Projects in OpenStack are equal to tenants in Telco Cloud Infrastructure. A project is an administrative container where telco workloads are deployed and managed.

An OpenStack project maps to a group of users and groups. OpenStack has a construct called Quotas that allows to set upper limit for resources such as vCPUs, memory, number of instances, networks, ports, subnets, and so on. Quotas are configured at the OpenStack Project level. The values used for quotas have no direct reference to the existing infrastructure capacity. Quotas on OpenStack are configured independent of the underlying platform. Quotas are enforced at OpenStack services such as Nova, Neutron, Cinder, and Glance.

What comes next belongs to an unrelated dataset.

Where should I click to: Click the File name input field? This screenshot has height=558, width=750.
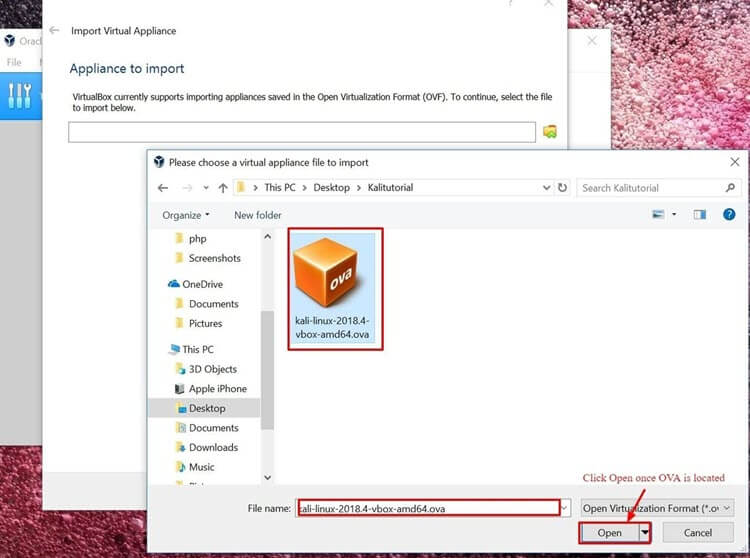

Domains are a high-level grouping for projects, users, and groups. Domains can be used as a way to delegate management of OpenStack resources. A user can be a member of multiple domains if an appropriate assignment is granted. Keystone provides a default domain called Default. For most Telco use cases, a single Domain is more than sufficient for user and group isolation.

Tenant VDC

A Tenant VDC allows the creation of virtual data centers for tenants under different compute nodes that offer specific SLA levels for each telco workload. While quotas on projects set limits on the OpenStack resources, Tenant VDCs allow limits and reservation on a specific class of resources or compute nodes based on the existing capacity and provide resource guarantees for tenants. The vSphere platform enforces limits and guarantees resources allocated to a tenant on a given compute node and completely avoids noisy neighbor scenarios in a multitenant environment. The following three types of policies are supported:

  • Pay-as-you-go

  • Reservation Pool

  • Allocation Pool

Figure 2. Tenant vDC for VNF Resource Allocation
Tenant vDC for VNF Resource Allocation

Tenancy Design Recommendations

Design Recommendation

Design Justification

Design Implication

Integrate VIO Identity service with an external user database such as AD.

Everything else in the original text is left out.